■ EXERCISE PROMPT ■
Extract every line from the records below that contains the word "dropdown".

■ INFORMATION ■
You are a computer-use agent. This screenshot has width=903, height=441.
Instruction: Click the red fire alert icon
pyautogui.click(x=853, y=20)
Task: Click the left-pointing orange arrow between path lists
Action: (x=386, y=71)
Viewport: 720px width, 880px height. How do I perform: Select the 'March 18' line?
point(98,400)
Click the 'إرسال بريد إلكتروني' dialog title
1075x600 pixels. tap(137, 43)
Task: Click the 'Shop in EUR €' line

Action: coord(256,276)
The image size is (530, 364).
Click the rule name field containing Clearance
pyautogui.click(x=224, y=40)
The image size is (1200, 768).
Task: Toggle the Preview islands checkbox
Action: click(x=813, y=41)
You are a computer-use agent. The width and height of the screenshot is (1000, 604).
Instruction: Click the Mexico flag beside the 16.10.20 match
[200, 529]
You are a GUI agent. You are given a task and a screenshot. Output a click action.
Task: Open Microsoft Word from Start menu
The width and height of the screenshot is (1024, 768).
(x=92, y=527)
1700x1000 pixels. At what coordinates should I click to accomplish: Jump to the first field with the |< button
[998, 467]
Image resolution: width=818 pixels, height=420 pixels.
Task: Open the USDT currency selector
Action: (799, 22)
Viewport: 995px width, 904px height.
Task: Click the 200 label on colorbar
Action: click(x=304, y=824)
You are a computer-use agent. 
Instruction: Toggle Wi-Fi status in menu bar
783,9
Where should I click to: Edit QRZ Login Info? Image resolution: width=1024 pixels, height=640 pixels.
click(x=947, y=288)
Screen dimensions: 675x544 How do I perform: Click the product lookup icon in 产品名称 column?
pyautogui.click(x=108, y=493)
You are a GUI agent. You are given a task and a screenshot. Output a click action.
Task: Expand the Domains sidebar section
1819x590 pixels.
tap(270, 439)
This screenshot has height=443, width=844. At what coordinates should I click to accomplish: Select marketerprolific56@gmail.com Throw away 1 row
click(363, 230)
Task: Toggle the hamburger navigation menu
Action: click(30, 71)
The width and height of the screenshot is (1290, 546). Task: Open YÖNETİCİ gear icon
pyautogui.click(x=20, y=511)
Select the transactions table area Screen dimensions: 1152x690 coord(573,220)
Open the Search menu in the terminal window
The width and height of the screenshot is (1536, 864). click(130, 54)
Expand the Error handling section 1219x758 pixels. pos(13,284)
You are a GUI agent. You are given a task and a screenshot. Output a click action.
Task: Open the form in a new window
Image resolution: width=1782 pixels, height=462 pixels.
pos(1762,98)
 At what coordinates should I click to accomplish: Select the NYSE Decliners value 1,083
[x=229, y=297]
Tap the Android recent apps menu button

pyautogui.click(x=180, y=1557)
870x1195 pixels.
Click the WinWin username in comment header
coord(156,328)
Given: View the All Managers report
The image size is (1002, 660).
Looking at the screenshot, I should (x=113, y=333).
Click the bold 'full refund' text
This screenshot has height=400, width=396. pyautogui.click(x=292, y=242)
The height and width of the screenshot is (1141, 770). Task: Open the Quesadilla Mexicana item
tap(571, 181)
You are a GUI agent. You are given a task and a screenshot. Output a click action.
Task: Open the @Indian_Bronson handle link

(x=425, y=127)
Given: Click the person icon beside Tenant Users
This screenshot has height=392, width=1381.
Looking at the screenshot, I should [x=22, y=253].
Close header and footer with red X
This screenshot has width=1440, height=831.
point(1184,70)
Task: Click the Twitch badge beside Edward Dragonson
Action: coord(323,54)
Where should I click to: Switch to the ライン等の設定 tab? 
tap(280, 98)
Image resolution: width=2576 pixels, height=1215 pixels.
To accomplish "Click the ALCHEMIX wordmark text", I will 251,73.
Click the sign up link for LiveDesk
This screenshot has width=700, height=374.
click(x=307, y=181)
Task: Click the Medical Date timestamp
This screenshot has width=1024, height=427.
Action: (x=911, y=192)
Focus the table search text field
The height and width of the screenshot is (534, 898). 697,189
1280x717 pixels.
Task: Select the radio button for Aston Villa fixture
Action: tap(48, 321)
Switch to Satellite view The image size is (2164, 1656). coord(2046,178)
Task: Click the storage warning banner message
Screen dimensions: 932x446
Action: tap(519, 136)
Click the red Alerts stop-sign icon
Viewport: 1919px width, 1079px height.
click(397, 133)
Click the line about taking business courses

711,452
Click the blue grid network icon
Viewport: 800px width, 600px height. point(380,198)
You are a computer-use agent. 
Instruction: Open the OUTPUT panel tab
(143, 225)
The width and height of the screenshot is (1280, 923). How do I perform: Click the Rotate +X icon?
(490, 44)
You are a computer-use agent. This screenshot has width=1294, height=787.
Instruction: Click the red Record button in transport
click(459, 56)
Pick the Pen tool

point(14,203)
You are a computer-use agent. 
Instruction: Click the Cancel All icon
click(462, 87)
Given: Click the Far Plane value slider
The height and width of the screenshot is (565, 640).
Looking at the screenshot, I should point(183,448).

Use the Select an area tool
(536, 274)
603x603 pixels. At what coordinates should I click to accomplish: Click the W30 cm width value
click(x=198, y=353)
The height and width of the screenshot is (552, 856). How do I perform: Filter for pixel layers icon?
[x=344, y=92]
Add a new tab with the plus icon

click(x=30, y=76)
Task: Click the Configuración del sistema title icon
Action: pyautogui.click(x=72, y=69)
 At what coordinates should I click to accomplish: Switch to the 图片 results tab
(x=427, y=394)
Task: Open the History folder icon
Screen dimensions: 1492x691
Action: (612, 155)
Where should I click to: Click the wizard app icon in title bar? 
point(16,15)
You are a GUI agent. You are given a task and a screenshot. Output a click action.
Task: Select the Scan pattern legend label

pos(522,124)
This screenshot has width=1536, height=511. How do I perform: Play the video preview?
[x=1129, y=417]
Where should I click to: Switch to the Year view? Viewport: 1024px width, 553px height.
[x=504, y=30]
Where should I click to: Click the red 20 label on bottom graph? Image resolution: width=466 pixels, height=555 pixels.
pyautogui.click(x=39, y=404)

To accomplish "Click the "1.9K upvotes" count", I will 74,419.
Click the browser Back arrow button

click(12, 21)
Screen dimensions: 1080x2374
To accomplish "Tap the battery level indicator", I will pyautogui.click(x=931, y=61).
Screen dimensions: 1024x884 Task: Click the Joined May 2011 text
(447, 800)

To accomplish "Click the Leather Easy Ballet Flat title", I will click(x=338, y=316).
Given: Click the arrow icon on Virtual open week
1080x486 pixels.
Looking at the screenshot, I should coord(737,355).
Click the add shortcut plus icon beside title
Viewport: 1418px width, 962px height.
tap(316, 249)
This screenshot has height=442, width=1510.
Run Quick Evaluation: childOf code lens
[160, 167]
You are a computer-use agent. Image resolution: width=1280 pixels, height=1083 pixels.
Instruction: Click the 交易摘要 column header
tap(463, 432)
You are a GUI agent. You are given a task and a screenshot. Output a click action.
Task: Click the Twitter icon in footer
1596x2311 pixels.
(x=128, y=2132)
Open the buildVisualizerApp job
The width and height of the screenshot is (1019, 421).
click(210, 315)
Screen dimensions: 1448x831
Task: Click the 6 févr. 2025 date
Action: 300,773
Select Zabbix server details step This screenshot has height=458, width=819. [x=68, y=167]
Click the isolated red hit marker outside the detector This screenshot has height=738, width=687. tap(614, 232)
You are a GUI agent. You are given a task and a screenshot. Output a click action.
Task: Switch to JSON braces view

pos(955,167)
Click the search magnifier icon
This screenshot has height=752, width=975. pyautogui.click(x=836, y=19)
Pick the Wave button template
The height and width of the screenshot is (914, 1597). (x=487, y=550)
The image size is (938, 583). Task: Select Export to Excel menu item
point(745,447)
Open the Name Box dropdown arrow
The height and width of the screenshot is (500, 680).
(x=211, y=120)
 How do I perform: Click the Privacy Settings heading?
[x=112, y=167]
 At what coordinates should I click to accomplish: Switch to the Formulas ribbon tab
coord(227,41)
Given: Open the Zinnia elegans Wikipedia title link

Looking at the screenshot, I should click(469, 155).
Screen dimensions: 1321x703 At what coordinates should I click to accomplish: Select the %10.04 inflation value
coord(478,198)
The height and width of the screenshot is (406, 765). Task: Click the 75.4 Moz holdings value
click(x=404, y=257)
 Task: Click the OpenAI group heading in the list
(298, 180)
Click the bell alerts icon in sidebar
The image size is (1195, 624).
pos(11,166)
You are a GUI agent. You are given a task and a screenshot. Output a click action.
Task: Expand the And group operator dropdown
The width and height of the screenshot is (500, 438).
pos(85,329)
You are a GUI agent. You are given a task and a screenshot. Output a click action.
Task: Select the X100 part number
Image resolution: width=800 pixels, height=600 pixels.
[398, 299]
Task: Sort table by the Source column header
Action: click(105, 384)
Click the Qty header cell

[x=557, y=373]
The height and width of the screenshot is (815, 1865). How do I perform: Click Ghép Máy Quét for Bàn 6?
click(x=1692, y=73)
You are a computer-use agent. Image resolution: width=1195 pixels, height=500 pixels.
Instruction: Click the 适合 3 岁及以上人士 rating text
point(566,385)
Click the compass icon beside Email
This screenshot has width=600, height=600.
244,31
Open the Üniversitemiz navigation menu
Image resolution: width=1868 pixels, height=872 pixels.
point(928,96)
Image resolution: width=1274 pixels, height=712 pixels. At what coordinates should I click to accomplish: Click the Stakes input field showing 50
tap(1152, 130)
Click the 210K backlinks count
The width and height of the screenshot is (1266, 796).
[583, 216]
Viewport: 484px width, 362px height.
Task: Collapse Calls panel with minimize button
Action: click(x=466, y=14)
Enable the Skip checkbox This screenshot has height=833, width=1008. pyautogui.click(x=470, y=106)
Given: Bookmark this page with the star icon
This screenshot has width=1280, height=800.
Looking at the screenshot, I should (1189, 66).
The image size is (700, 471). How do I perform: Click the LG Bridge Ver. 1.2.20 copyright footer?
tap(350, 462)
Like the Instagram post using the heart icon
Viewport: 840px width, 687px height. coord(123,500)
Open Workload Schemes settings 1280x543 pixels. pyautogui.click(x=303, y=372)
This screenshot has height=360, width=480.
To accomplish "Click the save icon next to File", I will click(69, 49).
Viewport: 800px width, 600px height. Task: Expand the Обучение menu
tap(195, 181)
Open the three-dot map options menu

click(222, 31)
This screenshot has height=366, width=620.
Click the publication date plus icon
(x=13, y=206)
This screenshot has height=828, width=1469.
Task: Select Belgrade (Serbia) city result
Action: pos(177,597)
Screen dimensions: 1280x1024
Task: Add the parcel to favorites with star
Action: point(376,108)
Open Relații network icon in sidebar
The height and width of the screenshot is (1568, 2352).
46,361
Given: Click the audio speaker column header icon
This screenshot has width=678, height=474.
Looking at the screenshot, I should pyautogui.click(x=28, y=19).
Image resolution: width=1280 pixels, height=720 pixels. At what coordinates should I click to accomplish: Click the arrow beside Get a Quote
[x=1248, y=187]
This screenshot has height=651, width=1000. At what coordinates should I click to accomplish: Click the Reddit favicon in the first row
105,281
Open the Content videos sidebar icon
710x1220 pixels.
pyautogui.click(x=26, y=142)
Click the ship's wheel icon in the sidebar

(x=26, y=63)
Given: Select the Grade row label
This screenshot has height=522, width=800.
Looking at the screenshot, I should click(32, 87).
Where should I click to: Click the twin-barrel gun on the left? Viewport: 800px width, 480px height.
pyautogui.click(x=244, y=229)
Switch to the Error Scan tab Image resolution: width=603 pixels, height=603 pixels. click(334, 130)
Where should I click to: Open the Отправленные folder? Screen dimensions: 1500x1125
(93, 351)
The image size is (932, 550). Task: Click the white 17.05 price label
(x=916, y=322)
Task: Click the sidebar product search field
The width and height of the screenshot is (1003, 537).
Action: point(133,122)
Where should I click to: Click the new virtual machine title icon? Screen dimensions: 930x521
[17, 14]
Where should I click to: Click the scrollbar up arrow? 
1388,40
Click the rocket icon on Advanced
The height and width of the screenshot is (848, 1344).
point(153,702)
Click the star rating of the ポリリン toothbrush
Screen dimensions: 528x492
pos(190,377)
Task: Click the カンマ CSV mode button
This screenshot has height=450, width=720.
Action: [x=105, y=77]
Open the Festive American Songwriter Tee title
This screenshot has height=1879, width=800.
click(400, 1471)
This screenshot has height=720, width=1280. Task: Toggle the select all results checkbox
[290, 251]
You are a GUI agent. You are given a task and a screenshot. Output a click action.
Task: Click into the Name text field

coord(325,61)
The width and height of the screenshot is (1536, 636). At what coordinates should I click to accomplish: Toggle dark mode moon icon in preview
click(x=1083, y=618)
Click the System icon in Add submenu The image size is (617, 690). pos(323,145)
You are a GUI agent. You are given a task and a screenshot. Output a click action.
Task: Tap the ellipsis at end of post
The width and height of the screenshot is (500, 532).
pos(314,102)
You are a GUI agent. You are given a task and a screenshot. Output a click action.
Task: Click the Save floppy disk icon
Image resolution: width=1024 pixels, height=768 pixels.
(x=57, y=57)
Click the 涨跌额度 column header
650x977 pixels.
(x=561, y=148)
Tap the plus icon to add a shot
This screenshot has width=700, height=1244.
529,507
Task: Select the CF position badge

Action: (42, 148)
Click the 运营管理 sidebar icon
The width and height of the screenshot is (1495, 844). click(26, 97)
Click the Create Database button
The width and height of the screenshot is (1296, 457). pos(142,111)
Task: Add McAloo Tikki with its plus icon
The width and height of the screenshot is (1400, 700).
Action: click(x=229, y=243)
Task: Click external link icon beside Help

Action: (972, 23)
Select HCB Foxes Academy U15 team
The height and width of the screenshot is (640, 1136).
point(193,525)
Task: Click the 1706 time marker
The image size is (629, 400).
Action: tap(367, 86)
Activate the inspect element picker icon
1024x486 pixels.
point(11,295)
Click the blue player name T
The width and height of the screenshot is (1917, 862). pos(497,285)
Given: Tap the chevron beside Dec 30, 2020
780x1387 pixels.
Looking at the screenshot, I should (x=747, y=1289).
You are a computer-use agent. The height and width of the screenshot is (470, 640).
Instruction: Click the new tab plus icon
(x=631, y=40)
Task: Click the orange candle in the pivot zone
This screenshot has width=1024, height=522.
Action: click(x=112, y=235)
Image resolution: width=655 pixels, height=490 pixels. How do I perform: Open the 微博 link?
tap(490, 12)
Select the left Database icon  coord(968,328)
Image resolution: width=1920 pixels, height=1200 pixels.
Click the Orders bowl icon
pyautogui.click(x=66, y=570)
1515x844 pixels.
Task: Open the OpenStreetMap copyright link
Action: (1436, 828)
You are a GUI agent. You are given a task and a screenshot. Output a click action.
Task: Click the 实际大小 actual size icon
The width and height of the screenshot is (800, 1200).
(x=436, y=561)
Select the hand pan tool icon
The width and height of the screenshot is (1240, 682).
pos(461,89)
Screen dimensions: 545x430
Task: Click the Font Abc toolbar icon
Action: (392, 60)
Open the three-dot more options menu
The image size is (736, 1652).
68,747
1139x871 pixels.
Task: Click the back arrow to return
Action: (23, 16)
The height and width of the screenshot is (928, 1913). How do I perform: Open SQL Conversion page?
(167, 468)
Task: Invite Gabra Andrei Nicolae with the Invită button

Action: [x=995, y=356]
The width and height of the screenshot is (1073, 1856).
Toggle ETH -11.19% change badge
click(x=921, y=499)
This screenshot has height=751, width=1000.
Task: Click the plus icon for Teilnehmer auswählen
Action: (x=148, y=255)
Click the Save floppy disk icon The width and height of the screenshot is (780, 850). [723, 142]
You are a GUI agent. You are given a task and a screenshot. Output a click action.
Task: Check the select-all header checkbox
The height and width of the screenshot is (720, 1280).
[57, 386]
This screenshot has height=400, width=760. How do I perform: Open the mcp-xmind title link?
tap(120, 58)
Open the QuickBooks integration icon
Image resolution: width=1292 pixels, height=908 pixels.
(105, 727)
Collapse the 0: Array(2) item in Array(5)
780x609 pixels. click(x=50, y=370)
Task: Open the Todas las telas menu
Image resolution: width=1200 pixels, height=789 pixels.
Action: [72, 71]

■ OUTPUT FOR THIS EXERCISE ■
Open the Name Box dropdown arrow
Task: Expand the And group operator dropdown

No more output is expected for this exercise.